OPINION: Have you noticed it, how scarily widespread is the feet-of-clay syndrome whereby every now middle-aged guy we have known, read about, listened to or watched is suddenly revealed as so much less than perfect, his feet of clay as often as not soaking in some commercial hot tub thingy while he confides how greatly this is improving his circulation, constipation, motivation or whatever - which we'd always thought was pretty good, writes Pat Veltkamp Smith in And Another Thing.
They can't all have gone to the pack, truly they can't.
Last year it was all about honest faced lawyers and other professional advisers stealing people's life savings.
Two years ago it was doctors, and dentists stealing fillings.
This year we are revisiting famous old All Blacks taking deer tonics and foot spas to get themselves going and urging others to follow suit.
It has been open slather on sportsmen, entertainers and politicians.

Record extracts:
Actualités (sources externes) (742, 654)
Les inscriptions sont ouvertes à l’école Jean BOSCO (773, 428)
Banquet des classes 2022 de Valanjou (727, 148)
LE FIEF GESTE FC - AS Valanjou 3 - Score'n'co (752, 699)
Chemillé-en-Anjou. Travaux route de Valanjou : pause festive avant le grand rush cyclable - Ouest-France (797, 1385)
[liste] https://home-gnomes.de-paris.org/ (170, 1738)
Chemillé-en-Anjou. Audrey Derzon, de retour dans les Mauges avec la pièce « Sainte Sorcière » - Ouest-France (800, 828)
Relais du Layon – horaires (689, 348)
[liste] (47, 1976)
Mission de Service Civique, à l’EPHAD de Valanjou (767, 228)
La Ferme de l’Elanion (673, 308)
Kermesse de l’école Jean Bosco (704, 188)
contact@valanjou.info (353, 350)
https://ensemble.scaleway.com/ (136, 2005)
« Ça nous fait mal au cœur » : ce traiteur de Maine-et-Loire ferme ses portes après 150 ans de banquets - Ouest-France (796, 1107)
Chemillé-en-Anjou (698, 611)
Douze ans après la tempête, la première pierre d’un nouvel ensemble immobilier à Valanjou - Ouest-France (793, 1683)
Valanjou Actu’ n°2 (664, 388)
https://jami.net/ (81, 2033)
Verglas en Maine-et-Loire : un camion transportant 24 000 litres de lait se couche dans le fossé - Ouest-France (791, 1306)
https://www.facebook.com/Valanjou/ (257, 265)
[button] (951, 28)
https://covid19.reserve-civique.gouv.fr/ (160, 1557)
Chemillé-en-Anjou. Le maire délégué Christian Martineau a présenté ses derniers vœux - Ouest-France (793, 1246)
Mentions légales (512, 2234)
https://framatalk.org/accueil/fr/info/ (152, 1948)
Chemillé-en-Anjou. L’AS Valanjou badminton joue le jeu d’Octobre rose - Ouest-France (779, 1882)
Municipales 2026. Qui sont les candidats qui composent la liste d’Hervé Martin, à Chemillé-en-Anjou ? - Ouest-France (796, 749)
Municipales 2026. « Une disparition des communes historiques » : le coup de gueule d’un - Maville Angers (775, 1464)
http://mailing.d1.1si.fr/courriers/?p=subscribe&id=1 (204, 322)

Questions on the material:
[1] Could you translate the sentence "Two years ago it was doctors, and dentists stealing fillings." from the opinion column into Spanish?
[2] Can you extend the opinion column on middle-aged men with feet of clay, picking up after its last sentence?

Results for each task:
[1] Hace dos años eran los médicos, y los dentistas que robaban empastes.

[2]
The most inspiring book I have read in a decade was the autobiography of the then less known American cyclist Lance Armstrong whose comeback from a widespread and particularly virulent cancer tested everything and he won through.
Now, years later, he's decried as the worst thing since black pudding by people who get injections to avoid the flu.
That his system became a cocktail of drugs cannot be a surprise.
He gave hope and encouragement to a generation.
I could only wish him well, continuing well.
Same with all our mates from Coro Street suddenly revealed as whitened sepulchres, Kev and Kevin and co.
And now poor MP Peter Dunne about whom we'd said nothing before except wonder where that place Ohariu or something is where they vote him in. And we have smiled about his big hair.
But hasn't he been a harmless gentlemanly sort of bloke?
Decent, not deviant and an unlikely spy catcher.
I feel for him and for all those so suddenly vilified, as though the day of judgment has come.
But if it had, there'd be a lot more of us worrying, not just these famous faces.
They don't change for me, any of them.
I will adhere to my mother's axiom of taking people as you find them.
Feet of clay don't come into it.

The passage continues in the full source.